If your policy is hundreds of pages of dense insurance language, as many commercial policies are, you may want to consider engaging experienced insurance coverage counsel to help you understand what you have and what you are entitled to, and common claims situations to be aware of and how best to navigate them as they occur in the context of your claim.

Step 4: Work with the Adjuster, but Understand They Don’t Represent Your Interests

After you report your claim, your insurer will assign an adjuster to inspect the damage and estimate the cost of repairs. The adjuster may be an employee of the insurance company or an independent adjuster hired by the insurer. In either case, the adjuster works for the insurer, not for you. The adjuster’s job is to evaluate the claim and, in many cases, to minimize the insurer’s payout.

This does not mean the adjuster is your adversary, and you should cooperate fully with the inspection. However, a few practical guidelines will help protect your interests:

  • Be present during the inspection. Do not assume the adjuster will find everything on their own, particularly hidden damage behind walls, above ceilings, or under flooring. Walk the property with the adjuster and point out all areas of damage.
  • Bring your own contractor or engineer. If you have already obtained an independent repair estimate or engaged an engineer to assess structural damage, share that information with the adjuster. Having your own expert present during the inspection ensures that competing views of the damage are addressed early in the process.
  • Do not sign anything without reviewing it carefully. The adjuster may ask you to sign a proof of loss, a release, or a settlement agreement. Do not sign any document that characterizes the value of the claim as “undisputed” or any payment as “full and final” unless you are confident it covers all of your losses. Signing prematurely can waive your right to seek additional compensation.
  • Do not give a recorded statement or sit for an examination under oath without preparation. Some insurers will request a recorded statement or ask you to sit for an examination under oath, which is akin to a deposition, where you are sworn in and a transcript of what you say is taken by a court reporter. You are generally required to cooperate with these requests of you, but you are entitled to prepare and to have counsel present.

Step 5: Submit a Thorough and Detailed Proof of Loss

The proof of loss is one of the most important documents in the claims process. It is your sworn statement of the amount of your loss, and it formally puts the insurer on notice of what you are claiming. Under North Carolina’s standard fire policy provisions, which are incorporated into property policies, the proof of loss must be submitted within 60 days of the loss unless the deadline is extended by agreement or by a disaster declaration from the Governor or Commissioner of Insurance.

The proof of loss should be detailed. A single number representing “total loss” is not sufficient. Break down your claim by category, such as structural damage, equipment, inventory, business personal property, debris removal, temporary repairs, and business income loss. Be sure to provide supporting documentation for each, attaching repair estimates, contractor bids, inventory records, financial statements, and any other evidence that supports the amounts you are claiming.

A word of caution: the proof of loss is a sworn statement, meaning you are attesting under oath that the information is true and correct. Be thorough but be accurate. Overstating a claim, even unintentionally, can give an insurer ammunition to challenge or deny the entire claim.

■ ■ ■ ■ ■ ■ ■

• **Tasks and exercises**
**a)** In the insurance claim text above, write out the part starting at "Step 4: Work" and ending at "the insurer’s payout.".
**b)** Per the insurance claim text above, how soon after the loss must the proof of loss be submitted under North Carolina's standard fire policy provisions?

■ ■ ■ ■ ■ ■ ■

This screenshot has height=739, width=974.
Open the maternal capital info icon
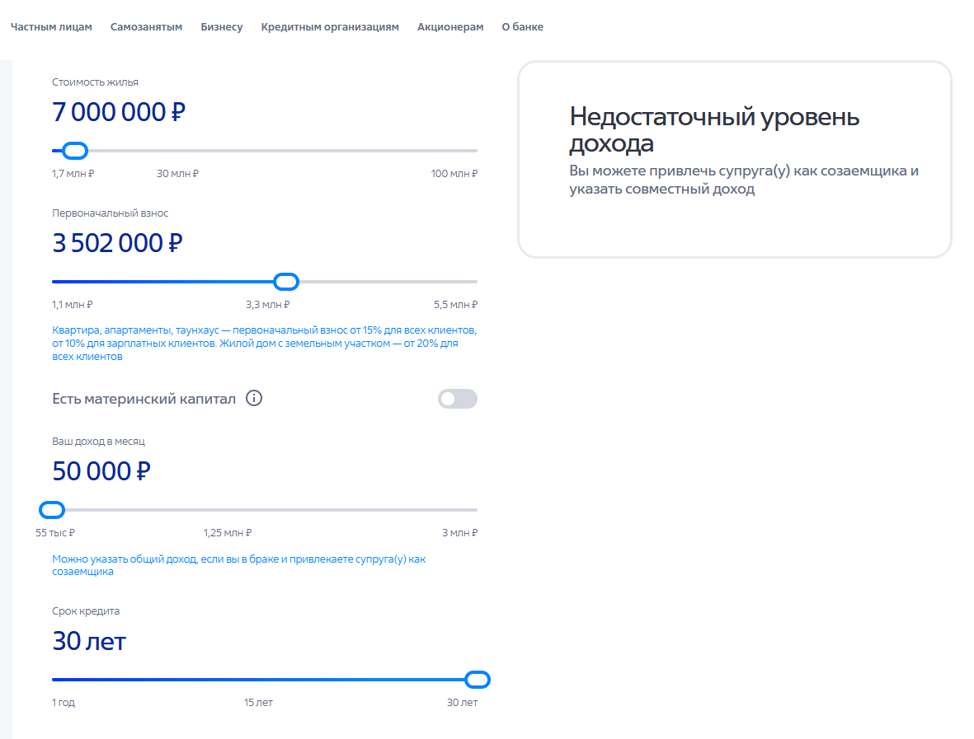point(254,399)
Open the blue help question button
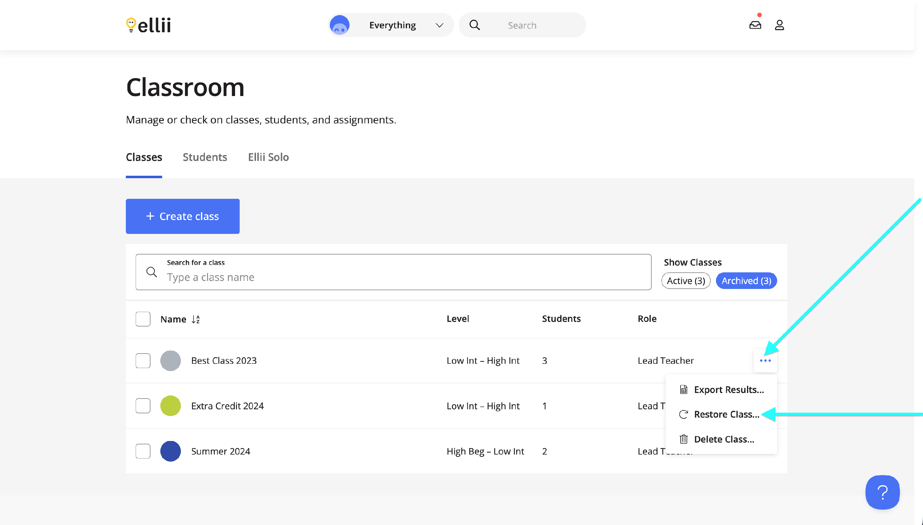The width and height of the screenshot is (923, 525). [882, 492]
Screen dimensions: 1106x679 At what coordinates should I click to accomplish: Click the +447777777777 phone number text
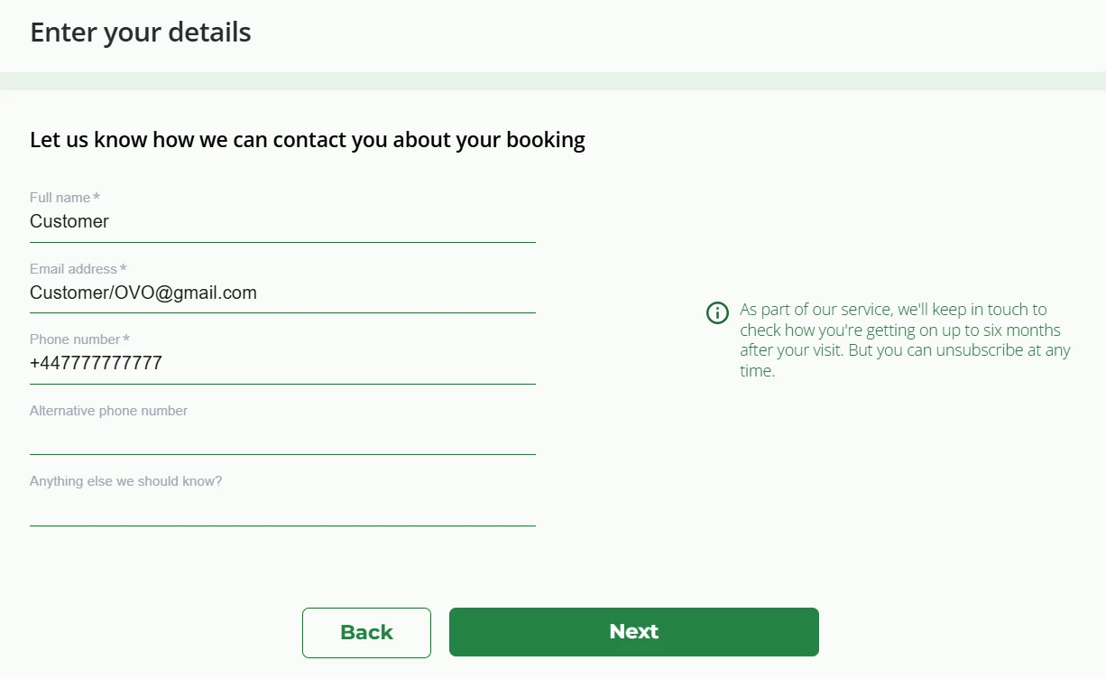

■ ■ ■ ■ ■ ■ ■

• **Answer set**
**a)**
Step 4: Work with the Adjuster, but Understand They Don’t Represent Your Interests

After you report your claim, your insurer will assign an adjuster to inspect the damage and estimate the cost of repairs. The adjuster may be an employee of the insurance company or an independent adjuster hired by the insurer. In either case, the adjuster works for the insurer, not for you. The adjuster’s job is to evaluate the claim and, in many cases, to minimize the insurer’s payout.

**b)** Within 60 days of the loss, unless the deadline is extended by agreement or by a disaster declaration from the Governor or Commissioner of Insurance.